Shehan Karunatilaka wins Booker prize for Sri Lankan political satire, The Seven Moons of Maali Almeida
- Written by Lucy Christopher, Senior Lecturer in Creative Writing, University of Tasmania
Sri Lankan novelist Shehan Karunatilaka has won the 2022 Booker Prize for his second novel, The Seven Moons of Maali Almeida.
The win couldn’t come at a better time for Sri Lanka, a country once more engaged in political and economic instability[1], as it suffers through one of the world’s worst economic crises, with soaring inflation, food and fuel shortages, and low supplies of foreign reserves. And of course, the government was overthrown in July, after President Gotabaya Rajapaksa fled following mass protests.
Karunatilaka said in his acceptance speech:
My hope for Seven Moons is this; that in the not-too-distant future, 10 years, as long as it takes, Sri Lanka […] has understood that these ideas of corruption and race-baiting and cronyism have not worked and will never work.
Political black comedy
Karunatilaka’s novel is extraordinary – and hard to pin down. It is at once a black comedy about the afterlife, a murder mystery whodunit, and a political satire set against the violent backdrop of the late-1980s Sri Lankan civil war. It is also a story of love and redemption.
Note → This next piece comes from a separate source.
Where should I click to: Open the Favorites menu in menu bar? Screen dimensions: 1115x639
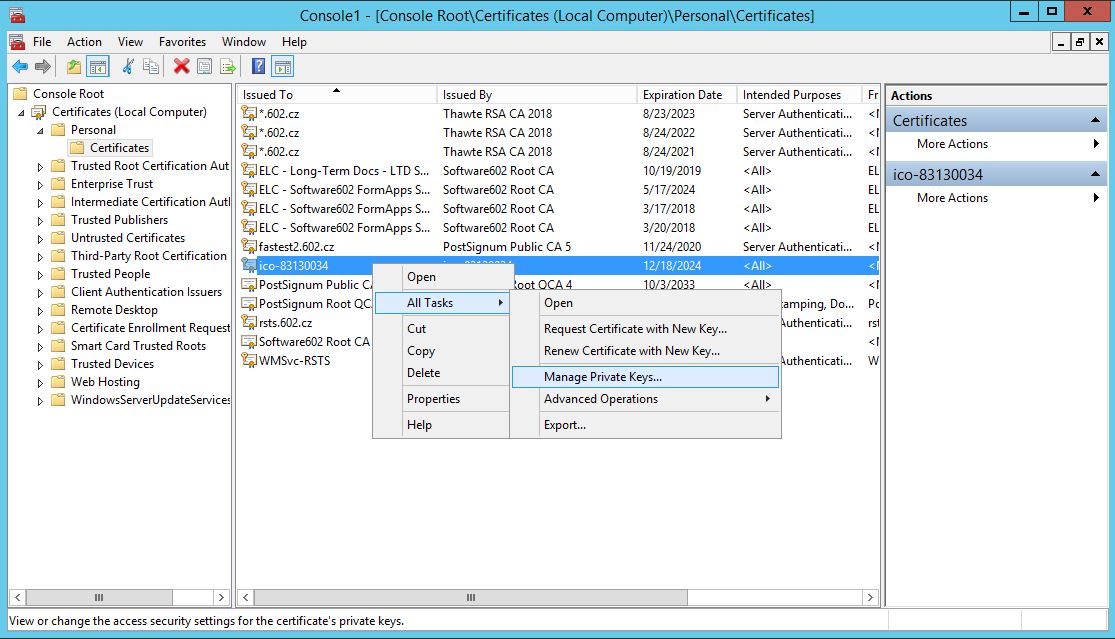click(182, 42)
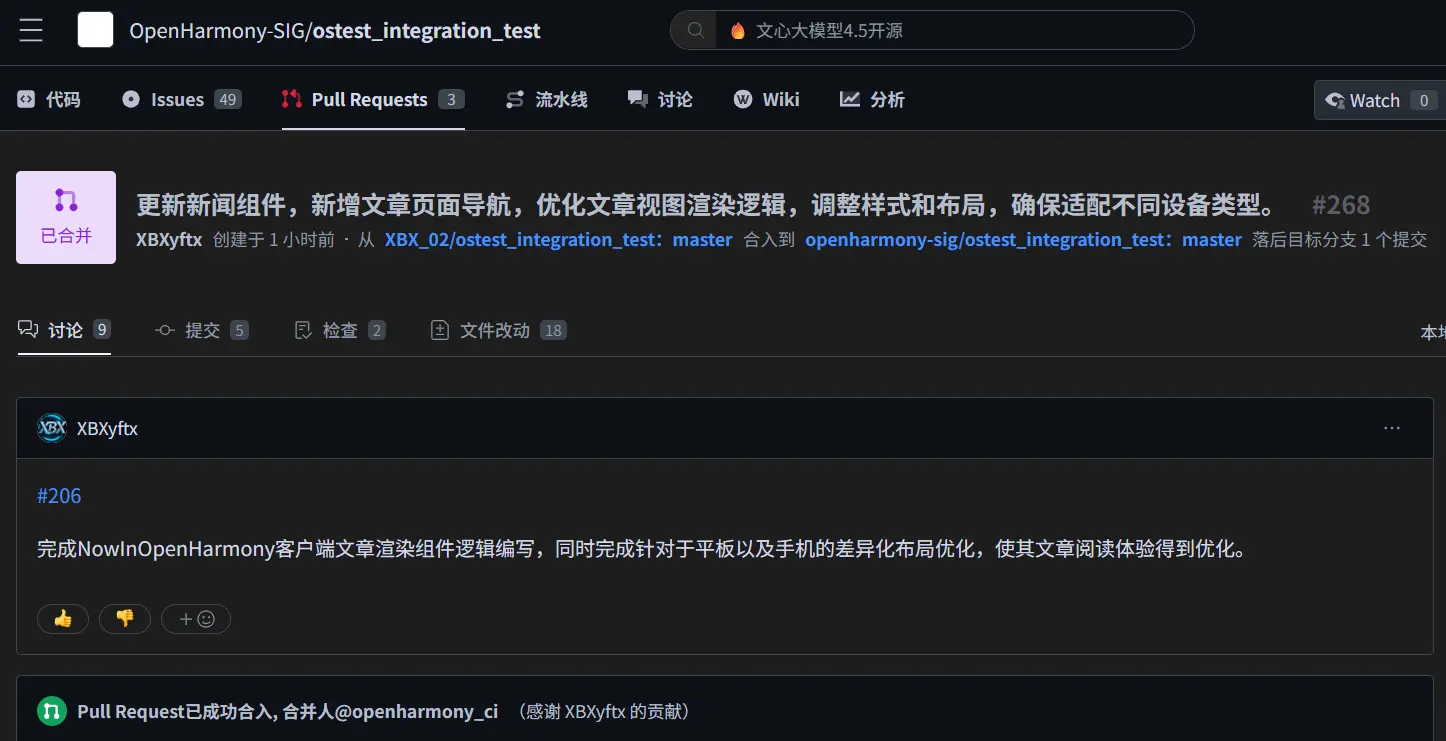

Malinda “Maali” Kabalana, a closeted war photographer, wakes up dead in what seems to be a celestial waiting room. The setting will be familiar to many who’ve spent time in Colombo (as I have – it’s where my husband’s family is from). We open in a busy, bureaucratic office, filled with confusion, noise, a propensity against queuing – and a healthy dose of “gallows” humour. In other words, Maali is in some sort of purgatory.
Maali soon discovers he has seven days – seven moons – to solve his own murder. This isn’t easy – he is interrupted by sardonic ghosts (often with grudges, questionable motives, and a tendency towards extreme chattiness), the violent reality of war-torn Colombo, and piecing together his memories of who he was.
He also has seven moons to lead his official girlfriend and his secret boyfriend to a cache of photographs, taken over time, which document the horror of the war – and incriminate local and foreign governments.
Karunatilaka’s subject matter and plot highlight, question and explore Sri Lanka’s legacy – and its continued, difficult relationship with its civil war, which spanned 1983 to 2009, though the reverberations continue. And his novel’s provocative, intimate, second-person style implicates us – the readers.
Karunatilaka has mastered his craft as a novelist. He never once wavers from a second-person perspective that might be unwieldy (perhaps even gimmicky) in a lesser writer’s hands. The novel tells us, “Don’t try and look for the good guys, ‘cause there ain’t none”.
It realises a combined responsibility for the tragedy of that 25-year civil war, in which the country’s colonial history is also implicated. British colonialists brought Tamil workers from South India to Sri Lanka, to work as indentured labourers on their coffee, tea and rubber plantations. Their descendants’ fight for an independent Tamil state was a strong component of the civil war.
Read more: Swimming in the president’s pool – palaces and power in times of crisis[2]
Diffusing violence with humour
As a novelist and lover of second-person narration and a long-time follower of Karuntailaka’s accomplished work, I couldn’t be more delighted by this Booker win.
I first came across Karunatilaka through his debut novel, Chinaman[3], which was handed to me by my sister-in-law several years ago on a family visit to Colombo. That book taught me about cricket, but it also taught me the sardonic brilliance of Sri Lankan humour.